First of all, investors can buy actual gold. If they wish to transfer their funds into an exchangeable object that they can keep in their possession, then they can buy bars of gold. People should be aware that their Swiss bank will charge them a fee for delivering the gold. This method is often attractive to people who want to consolidate a great deal of money into a transportable commodity.

Those who are already in possession of gold can deposit the bar or bars for safekeeping into a Swiss bank box. People who decide to use this procedure should be sure to have their gold bars certified before depositing them in the bank. This will ensure their quality and allow the investor to trade the gold at a later date.
There is a Swiss procedure that will allow an individual to invest in gold without actually purchasing the metal. If the person decides to invest in a precious metal account, he or she will contractually own a portion of a gold bar. This allows him or her to invest in the precious metal without paying the fees involved in manufacturing the bars or delivering them.

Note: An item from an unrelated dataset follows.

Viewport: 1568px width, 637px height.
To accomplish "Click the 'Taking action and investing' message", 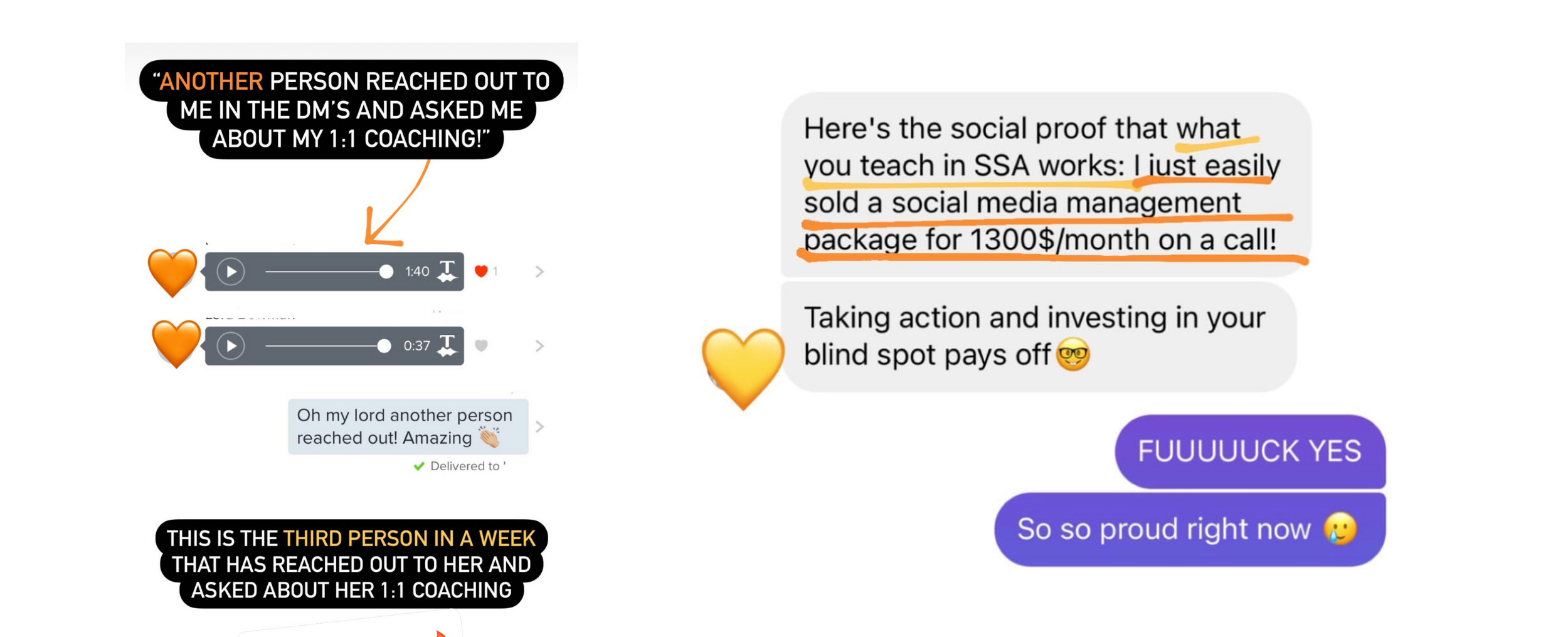I will pyautogui.click(x=1039, y=337).
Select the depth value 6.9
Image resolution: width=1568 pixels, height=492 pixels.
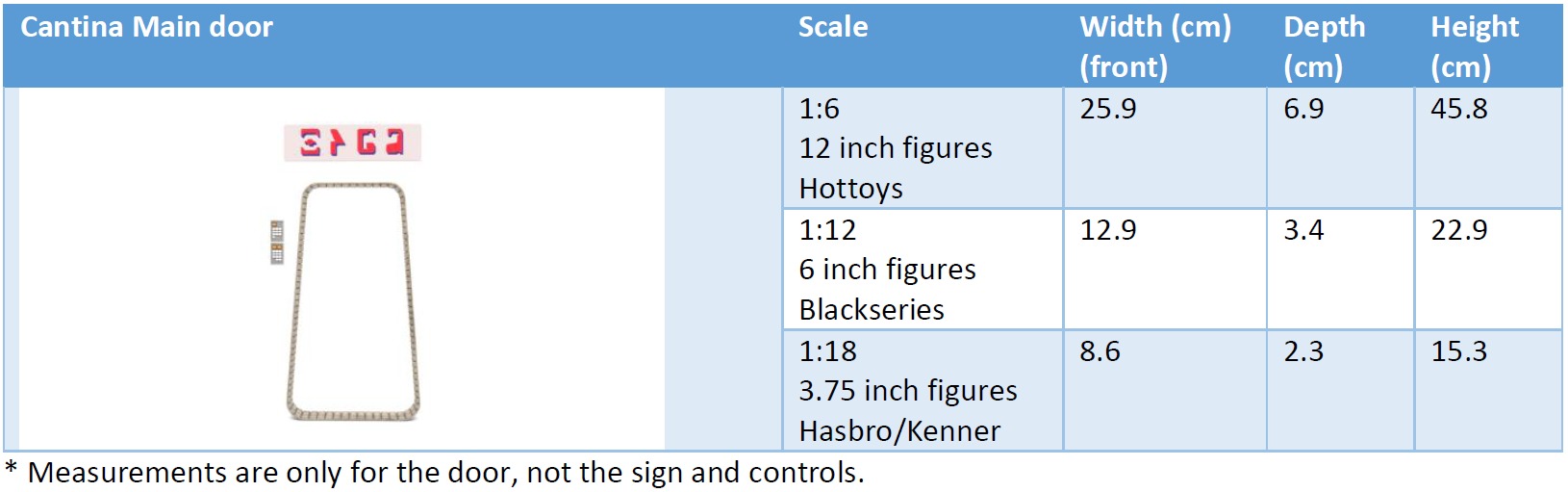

An alternative is to buy shares or funds in the gold industry through a Swiss bank. Investors can also invest in markets that rely on gold-based products through a Swiss bank. This is much like investing in the stock market.

The rarest and, perhaps, most artful Swiss procedure for investing in gold is to become involved in numismatics. Numismatics is a field of study that has to do with ancient gold and coins. In addition to the weight and quality of a piece of gold, a numismatics scholar will also be interested in its history and rarity. This way of working with gold is only used by a small percentage of investors.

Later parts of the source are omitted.